The NBA officially announced Thursday morning that Bulls guard Jimmy Butler is the 2014-15 Most Improved Player.
Butler, who torched the Bucks in Round 1 of the playoffs to the tune of 24.8 points, 5.5 rebounds and 3.8 assists per game, took home 92 of 129 first-place votes. He finished with 535 total points, more than doubling up Golden State’s Draymond Green, who finished with 200 points. Utah’s Rudy Gobert finished third, with Miami’s Hassan Whiteside and Golden State’s Klay Thompson rounding out the top five.
Giannis Antetokounmpo finished seventh, garnering one first-place vote, three second-place votes and eight third-place votes to total 22 points. Khris Middleton finished 13th, earning four third-place votes.
Here’s the complete voting breakdown:
If you’re wondering who each writer/media personality voted for, you can find that here.
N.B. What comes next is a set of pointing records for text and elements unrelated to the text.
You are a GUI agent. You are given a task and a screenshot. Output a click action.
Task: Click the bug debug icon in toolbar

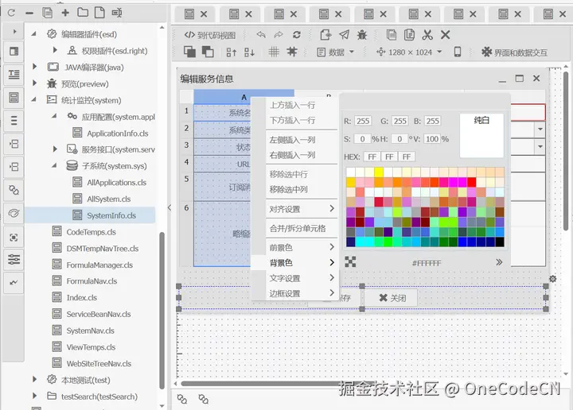(362, 34)
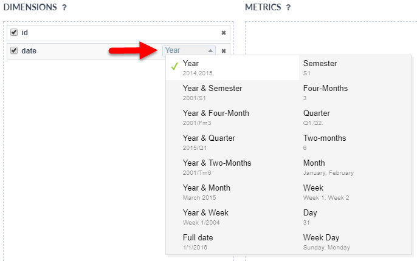This screenshot has height=261, width=417.
Task: Pick the Month option in the list
Action: click(x=314, y=167)
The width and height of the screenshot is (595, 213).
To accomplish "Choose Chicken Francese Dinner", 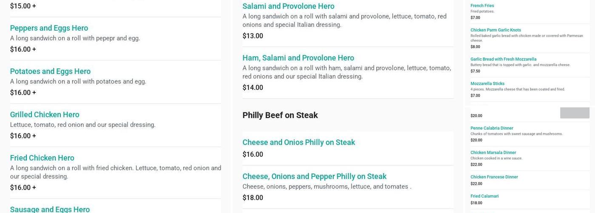I will click(x=494, y=177).
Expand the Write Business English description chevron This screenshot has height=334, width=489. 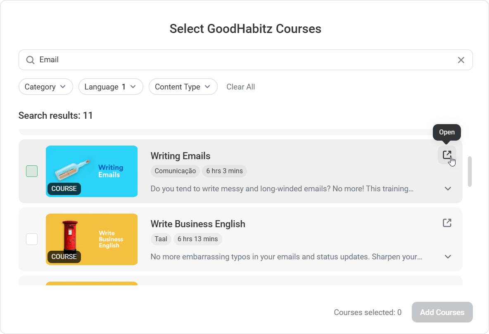pyautogui.click(x=448, y=257)
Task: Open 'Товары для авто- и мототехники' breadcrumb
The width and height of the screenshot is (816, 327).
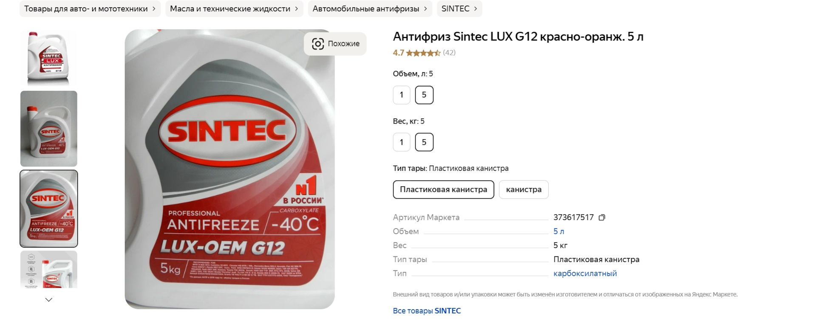Action: click(x=90, y=8)
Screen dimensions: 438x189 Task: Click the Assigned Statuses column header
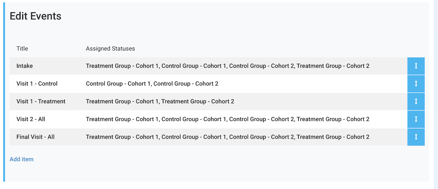click(110, 49)
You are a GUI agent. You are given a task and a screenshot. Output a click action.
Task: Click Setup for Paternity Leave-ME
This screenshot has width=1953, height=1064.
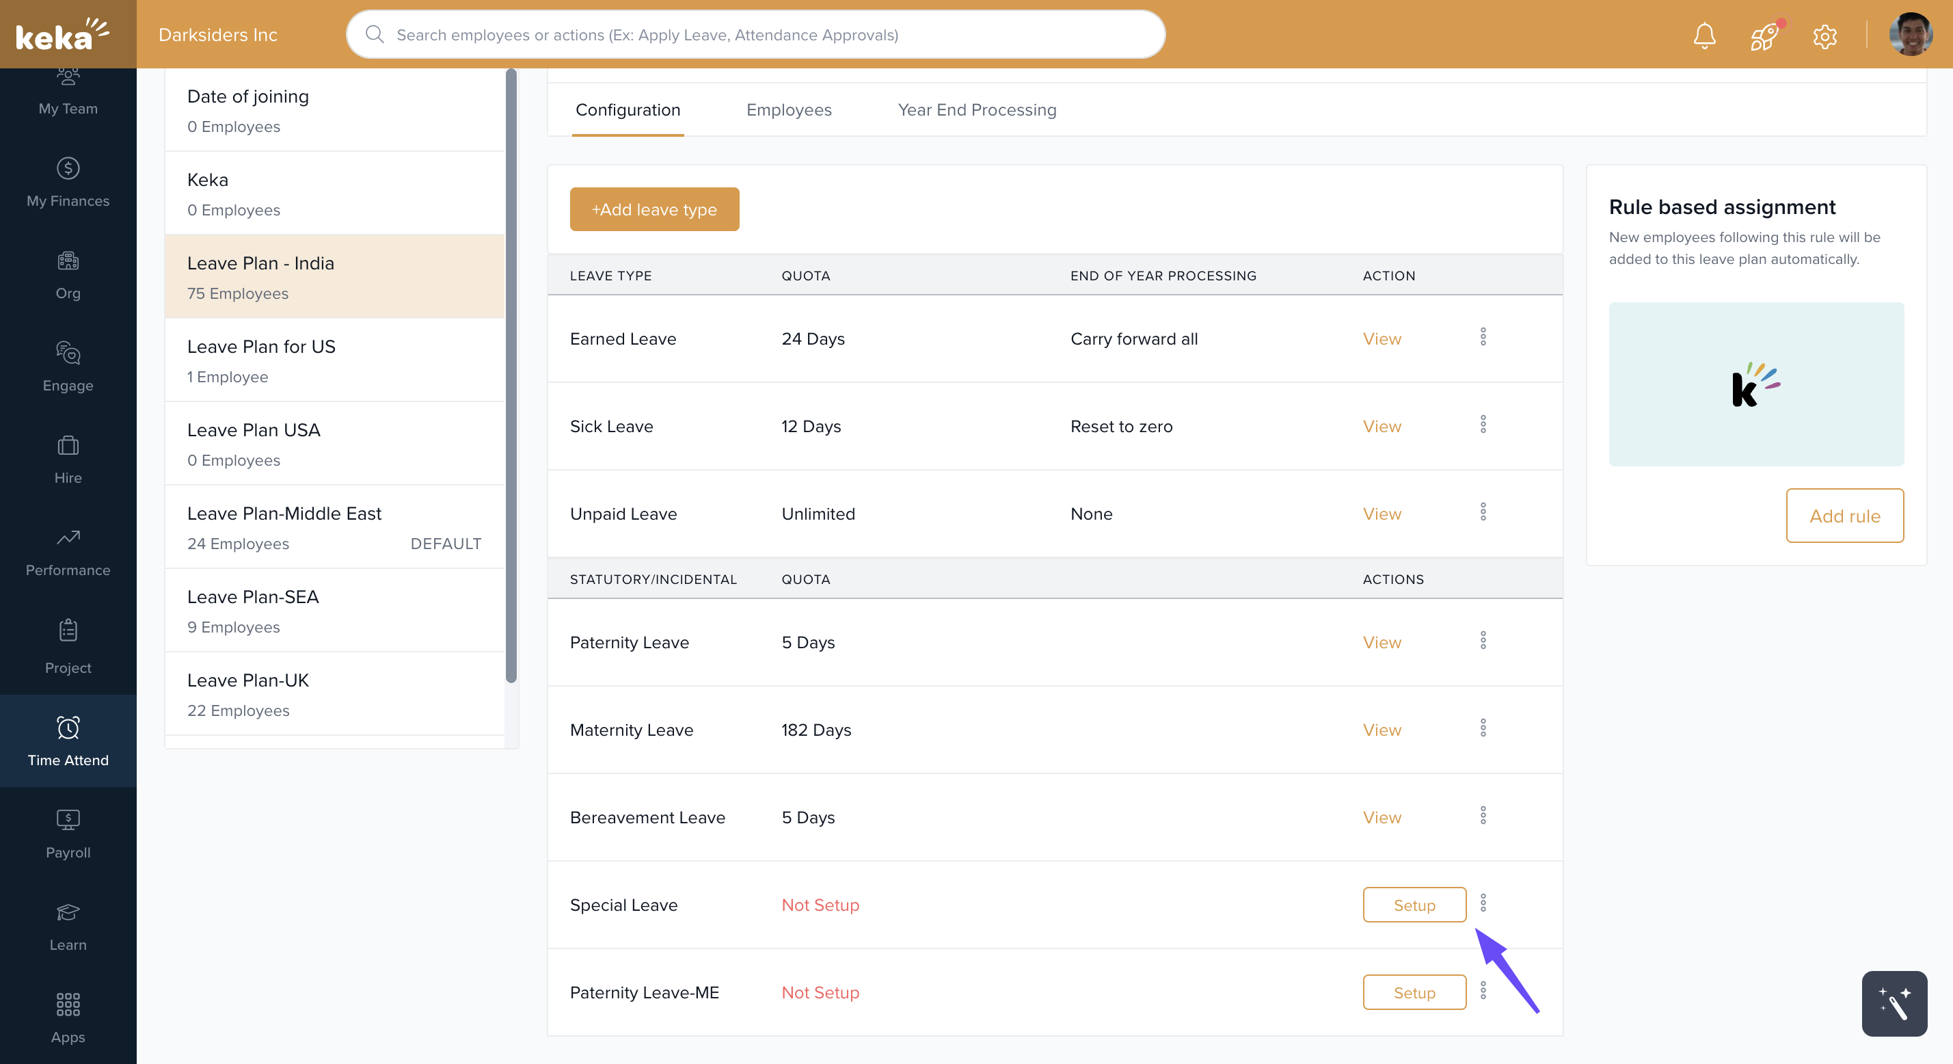click(x=1414, y=992)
Notably, Antetokounmpo’s lone first-place vote came from Frank Isola of the New York Daily News. Antetokounmpo received third-place votes from ESPN’s JA Adande, Chris Broussard and Jon Barry, as well as WTMJ’s Ted Davis, among others.
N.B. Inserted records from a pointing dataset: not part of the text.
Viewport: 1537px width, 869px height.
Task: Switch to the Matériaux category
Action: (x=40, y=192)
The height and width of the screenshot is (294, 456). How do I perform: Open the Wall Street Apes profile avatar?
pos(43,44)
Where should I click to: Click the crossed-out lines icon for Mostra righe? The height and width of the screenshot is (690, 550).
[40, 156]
Bill Oram (Orange County Register), CF Gardner (Journal Sentinel), Paul Coro (Arizona Republic) and Tom Heinsohn (CSN New England) were responsible for Middleton’s four votes.
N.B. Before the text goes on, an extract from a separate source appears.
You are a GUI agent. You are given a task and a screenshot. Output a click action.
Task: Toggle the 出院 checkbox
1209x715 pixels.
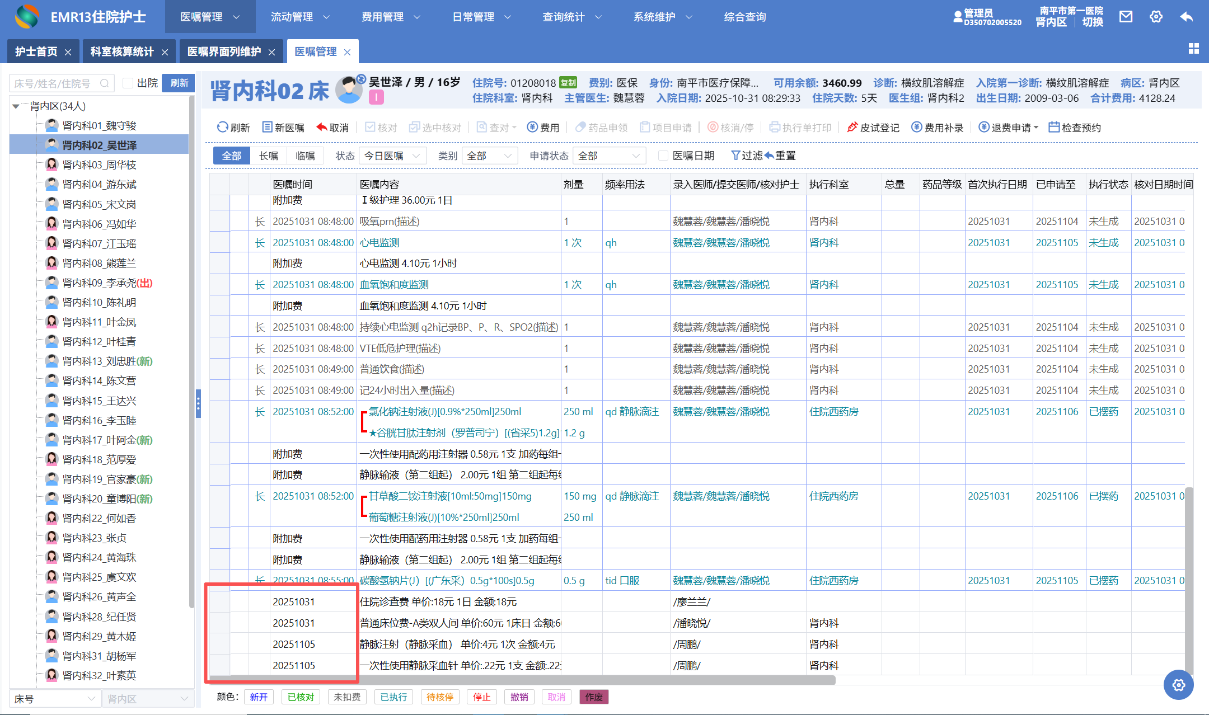coord(128,83)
It’s tough to argue with the results, especially at the top. Butler’s numbers increased across the board – most notably, a jump from 13.1 to 20.0 points per game – without an increase in minutes over last season. Green was the do-it-all glue guy for a Golden State juggernaut that won 67 games, and both Gobert and Whiteside emerged from relative obscurity to establish themselves as two of the best defensive centers in the league.
Antetokounmpo placing seventh seems about right. He made major strides in his second season but struggled with consistency and ultimately still has plenty of work to do on the offensive end. On the other hand, Middleton was probably Milwaukee’s most consistent offensive player, and he’s headed for a major payday this summer. However, from a pure numbers perspective, his 2014-15 campaign wasn’t all that much better than last season. His scoring improved by less than a point-and-a-half per game, while his three-point percentage dropped slightly from 41.4 percent to 40.7 percent.
That’s not to say Middleton didn’t improve in second year with the Bucks (he did), he simply didn’t show the kind of improvement necessary to warrant genuine consideration for the award.